● CONSIGNE
Recopiez intégralement le texte sur les élections législatives israéliennes, sans rien y changer.

Les grands rivaux aux élections législatives israéliennes d'hier, Tzipi Livni et Benyamin Nétanyahou, ont tous deux clamé leur victoire. Et ils avaient tous les deux un peu raison.

Car si Kadima, le parti centriste de Tzipi Livni, a doublé le Likoud de Benyamin Nétanyahou, le bloc des partis de droite se dirige vers une majorité claire à la Knesset, le Parlement israélien.

À partir des résultats presque totaux du scrutin d'hier, les projections donnent 28 sièges au Kadima de Mme Livni et 27 au Likoud de M. Nétanyahou.

Le parti antiarabe d'Avigdor Lieberman se classe quant à lui troisième, avec 14 mandats, suivi par les travaillistes d'Ehoud Barak, avec 13.

Si les résultats réels sont confirmer, Israël risque de se trouver dans une position qui a peu de précédents dans son histoire.

● EXTRAITS DE DONNÉES
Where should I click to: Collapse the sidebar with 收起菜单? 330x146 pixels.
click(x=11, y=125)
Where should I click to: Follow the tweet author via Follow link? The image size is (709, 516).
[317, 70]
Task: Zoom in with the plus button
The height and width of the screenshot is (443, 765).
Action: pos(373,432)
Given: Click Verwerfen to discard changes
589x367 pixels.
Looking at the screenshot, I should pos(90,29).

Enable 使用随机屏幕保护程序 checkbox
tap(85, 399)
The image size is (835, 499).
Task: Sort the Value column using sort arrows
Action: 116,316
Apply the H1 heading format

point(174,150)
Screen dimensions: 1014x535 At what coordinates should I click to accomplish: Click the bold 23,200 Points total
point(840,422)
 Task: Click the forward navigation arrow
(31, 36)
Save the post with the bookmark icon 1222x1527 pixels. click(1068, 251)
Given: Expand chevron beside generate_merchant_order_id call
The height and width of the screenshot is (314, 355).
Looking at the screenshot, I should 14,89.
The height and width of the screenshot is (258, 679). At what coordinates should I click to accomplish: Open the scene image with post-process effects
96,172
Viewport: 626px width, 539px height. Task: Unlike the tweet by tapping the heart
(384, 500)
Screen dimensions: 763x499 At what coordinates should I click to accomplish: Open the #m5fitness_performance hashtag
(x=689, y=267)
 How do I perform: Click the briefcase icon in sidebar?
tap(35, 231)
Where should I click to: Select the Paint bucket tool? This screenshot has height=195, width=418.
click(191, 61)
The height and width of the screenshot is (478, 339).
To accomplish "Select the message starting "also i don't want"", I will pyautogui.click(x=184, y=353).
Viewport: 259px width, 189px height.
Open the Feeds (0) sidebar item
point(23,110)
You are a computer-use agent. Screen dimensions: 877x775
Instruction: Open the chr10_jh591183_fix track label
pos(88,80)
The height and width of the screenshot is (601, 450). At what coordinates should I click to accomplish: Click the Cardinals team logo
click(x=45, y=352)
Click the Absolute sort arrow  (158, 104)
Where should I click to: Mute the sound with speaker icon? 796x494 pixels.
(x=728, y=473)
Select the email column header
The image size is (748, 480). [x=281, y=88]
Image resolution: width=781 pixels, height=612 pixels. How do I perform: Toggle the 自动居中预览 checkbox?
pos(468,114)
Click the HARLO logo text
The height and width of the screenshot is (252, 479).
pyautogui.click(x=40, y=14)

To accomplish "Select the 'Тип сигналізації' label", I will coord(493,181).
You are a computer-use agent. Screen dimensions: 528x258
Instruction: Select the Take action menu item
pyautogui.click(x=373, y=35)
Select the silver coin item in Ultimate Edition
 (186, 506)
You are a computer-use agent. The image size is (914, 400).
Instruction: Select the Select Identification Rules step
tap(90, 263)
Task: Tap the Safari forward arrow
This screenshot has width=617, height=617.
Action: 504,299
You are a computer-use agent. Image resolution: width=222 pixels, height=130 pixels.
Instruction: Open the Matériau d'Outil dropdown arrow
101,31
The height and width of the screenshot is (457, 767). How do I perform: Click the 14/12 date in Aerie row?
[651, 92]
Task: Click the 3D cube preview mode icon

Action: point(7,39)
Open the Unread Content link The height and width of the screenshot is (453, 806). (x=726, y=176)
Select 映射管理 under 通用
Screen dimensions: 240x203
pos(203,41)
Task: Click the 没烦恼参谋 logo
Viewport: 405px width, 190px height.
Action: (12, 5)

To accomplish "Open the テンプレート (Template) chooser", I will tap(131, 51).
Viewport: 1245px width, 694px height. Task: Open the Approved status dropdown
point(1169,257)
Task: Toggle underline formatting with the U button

● RÉSULTAT DE L'EXERCICE
Les grands rivaux aux élections législatives israéliennes d'hier, Tzipi Livni et Benyamin Nétanyahou, ont tous deux clamé leur victoire. Et ils avaient tous les deux un peu raison.

Car si Kadima, le parti centriste de Tzipi Livni, a doublé le Likoud de Benyamin Nétanyahou, le bloc des partis de droite se dirige vers une majorité claire à la Knesset, le Parlement israélien.

À partir des résultats presque totaux du scrutin d'hier, les projections donnent 28 sièges au Kadima de Mme Livni et 27 au Likoud de M. Nétanyahou.

Le parti antiarabe d'Avigdor Lieberman se classe quant à lui troisième, avec 14 mandats, suivi par les travaillistes d'Ehoud Barak, avec 13.

Si les résultats réels sont confirmer, Israël risque de se trouver dans une position qui a peu de précédents dans son histoire.